The Australian National University Semester 1, 2020 Research School of Computer Science Tutorial 5
Theory of Computation
This tutorial sheet contains way more exercises that you will be able to solve or discuss in the tutorial.
Exercise 1 Context Free or Not?
Copyright By PowCoder代写 加微信 powcoder
For each of the following languages, either prove that it is context free, or prove that it is not.
1. L1 = {w ∈ {0, 1}∗ : w is a palindrome}
Solution. Yes, we can choose the CFG
S → 0S0 | 1S1 | 1 | 0 | ε
2. L2 ={0p :pprime}
Solution. No, we can show this language is not context-free via the pumping lemma. Assume for contradiction that L2 is context-free.

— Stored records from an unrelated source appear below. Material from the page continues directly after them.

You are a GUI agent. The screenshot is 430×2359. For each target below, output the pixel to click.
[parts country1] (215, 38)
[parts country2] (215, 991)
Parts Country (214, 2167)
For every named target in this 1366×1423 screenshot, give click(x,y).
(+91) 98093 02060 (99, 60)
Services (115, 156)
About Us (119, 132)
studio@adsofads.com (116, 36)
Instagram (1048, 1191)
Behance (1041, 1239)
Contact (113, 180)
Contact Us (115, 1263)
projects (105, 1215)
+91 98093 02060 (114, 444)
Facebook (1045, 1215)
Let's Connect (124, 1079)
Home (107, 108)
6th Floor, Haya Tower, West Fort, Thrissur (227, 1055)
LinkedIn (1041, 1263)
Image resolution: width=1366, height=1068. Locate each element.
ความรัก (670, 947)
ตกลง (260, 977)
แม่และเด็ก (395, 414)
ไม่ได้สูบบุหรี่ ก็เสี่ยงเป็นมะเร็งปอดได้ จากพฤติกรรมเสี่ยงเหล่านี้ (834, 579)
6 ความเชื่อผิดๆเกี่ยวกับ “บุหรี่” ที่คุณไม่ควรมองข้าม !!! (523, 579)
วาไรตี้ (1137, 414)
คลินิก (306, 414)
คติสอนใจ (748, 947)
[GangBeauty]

Then there exists some n ∈ N such that the pumping lemma for CFLs applies. Let z = 0pn , where pn is the nth prime number. Clearly, pn > n. Then there exists a decomposition z = uvwxy with |vwx| ≤ n, vx ̸= ε and ∀t ≥ 0,uvtwxty ∈ L2. So, let u = 0i,v = 0j,w = 0k,x = 0l,y = 0m. Then we have that ∀t ≥ 0,0i0jt0kxtl0m ∈ L. So, for all t ≥ 0, i + jt + k + tl + m is prime.
Choose t = 0. Then Hence, i+k+m≥2.
i + jt + k + tl + m = i + k + m is prime
Now choose t = i + k + m. Then
i + jt + k + tl + m = (j + l)t + i + k + m = (j + l + 1)(i + k + m)
We have from before that i+k+m ≥ 2. Since vx ̸= ε, we have that |vx| = j+l ≥ 1. Hence j + l + 1 ≥ 2. So we have a valid factorization of i + jt + k + tl + m where each factor is at least 2, and hence i + jt + k + tl + m cannot be prime, a contradiction.
3. L3 = {aibjck | i ̸= j or j ̸= k}. Solution. Yes, we can choose the CFG
S1 →aS1b|aA|Bb A → aA | ε
B → Bb | ε
C → Cc | ε
4. L6 ={αα:α∈{0,1}∗}
S → S1C | AS2
Solution. No, we argue via the pumping lemma. There exists some n ∈ N such that pumping lemma applies. Choose z = 0n1n0n1n. Clearly, z ∈ L and |z| = 4n ≥ n. Then we decompose z = uvwxy.
We shall prove via cases on the middle section vwx.
Case 1: vwx sits entirely inside one of the blocks of consecutive digits.
Suppose vwx sits inside the first block of zeros. Then the string uv0wx0y = uwy is of the form 0k1n0n1n where k < n, which cannot be written as ww for some w, as the only place to split is into
S2 →bS2c|bB|Cc
0k1n and 0n1n (otherwise the strings will start/end with different characters), but then k = n, a contradiction.
We can repeat the same proof for all the blocks by the same argument.
Case 2: vwx straddles the boundary between the first block of zeros, and the first block of ones.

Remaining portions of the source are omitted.